My estimated NW managed to increase by $28,079 (1.16%) during December. This was despite the stock market weakness that saw my geared stock portfolio decline by -$9,809 (-3.62%), and my superannuation savings drop -$3,814 (-0.33%) despite making the usual monthly SGL and salary sacrifice contributions. The overall increase in NW was due to the local house sales data reflecting the recovery in the Sydney real estate market, hence my half of the estimated valuation for our house increased by $41,458 (5.88%). The increase was unusually large as the local sales data had not been updated last month or two, so this change reflected several months of price adjustment in one hit.
My total estimated NW reached $2.442m, which is a new 'record high' as they like to say when talking about the stock market ;)

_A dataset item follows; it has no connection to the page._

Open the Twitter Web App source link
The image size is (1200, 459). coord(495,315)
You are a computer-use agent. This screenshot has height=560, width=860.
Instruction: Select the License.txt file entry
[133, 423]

In the medium term (5 years) the trajectory of my NW will be largely dependent on how the stock market and Sydney real estate perform, as changes in asset prices will dwarf the impact of my savings. In the longer term a lot will also depend on whether the off-the-plan I've put a deposit on ends up being worth more than the purchase price by the time construction is completed in 2023, and how the Sydney property market performs in the next decade or two. Hopefully this investment unit will be 'positively geared' (i.e. the rental return is sufficient to cover the outgoings - loan interest, strata levy, rates etc.) by the time I retire. The completion of a new 'metro' train station close to the unit is due about the same time, so that should help with rental and vacancy rates. On the down side there is quite a lot of new unit (apartment) development occurring in the area, which might affect prices.